その桜の木の中で、私が生まれる前からそこに生えている木が何本もあるのです。それらの木というのは、小さな頃から見続けて来た木なので、他の新しい木のほうが美しくても、昔から変わらぬままそこにあり続ける木のほうに思い入れがあります。その木があり続けていることがすごいなあと感じるのです。強いなあ。

夕方は、プレミアムテキスタイルジャパン向けのインデックス素材などを用意しています。トレンドコーナーに展示される用の素材で、林与が今回選んだのは4点です。リネンの先染、リネンの蜂の巣、リネンの細番手素材、リネンのガーゼ。リネン麻織物の産地の林与らしい生地を提出したいと考え、リネン100%で4点です。見た目はどれもが違うように見え、他社さまの素材ともかぶりにくいかなあというものを選びました。
2011年04月13日
そろそろプレミアムテキスタイルジャパンが1ヶ月前と迫ってまいりまして、コマ割のご連絡が届きました。アイリッシュリネンプロジェクトの2年目の企画もより先染らしいものを目指して動いています。乗り越えないといけない壁みたいなものがあって、そこが良いところです。

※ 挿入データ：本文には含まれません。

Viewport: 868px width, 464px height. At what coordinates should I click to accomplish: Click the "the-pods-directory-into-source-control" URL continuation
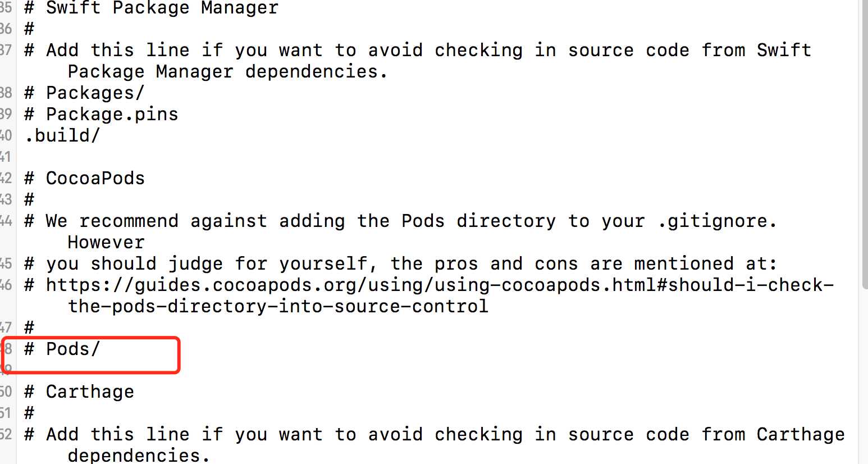[278, 306]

昨年のジャパンクリエーション2011AW展ではリネン40番手のキッチンクロスをプレゼントさせていただきました。今年は、ブースへのご来場者の皆様には、ビンテージ物ではありませんが、オフ白の100番手クラスのリネンハンカチをプレゼントさせていただこうかと考えております。

リネン120番手クラスの糸の出物が海外で見つかりましたので非常に少量ながら手配もすみました。アパレル素材向細番手プロジェクト用の手配でプレミアムテキスタイルジャパンを一つの発表の場にすることを目標に動いています。また、林与も長年の案件でありましたリネンのインナーアイテム向けの素材提案の形も、ある方との出会いから今回のプレミアムテキスタイルジャパンの場でのお披露目となりそうです。

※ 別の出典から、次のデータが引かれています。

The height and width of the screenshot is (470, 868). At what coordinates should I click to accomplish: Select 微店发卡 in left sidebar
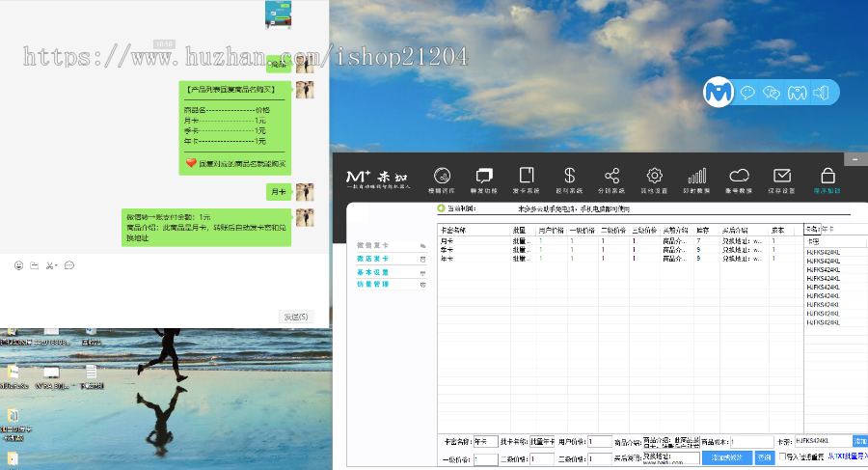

プレミアムテキスタイルジャパンは、バイヤー様限定でご入場にはご招待状などが必要となります。ご来場をお考えの皆様は当サイトまでご連絡ください。詳細は、プレミアムテキスタイルジャパンのサイトでご確認くださいませ。http://www.ptjapan.com/index2.html

リネン100番手を超える細番手に関しましては、さまざまなトライアルを昨年行いました。昔は、リネン100番手といいますと高嶺の花みたいなイメージだったのですが、今では、中国での紡績技術の発達により手の届くところにまできたような気がします。織るのは難しく、段などもできやすいので、縫製の技術も含めての商品開発になっていくものかと思います。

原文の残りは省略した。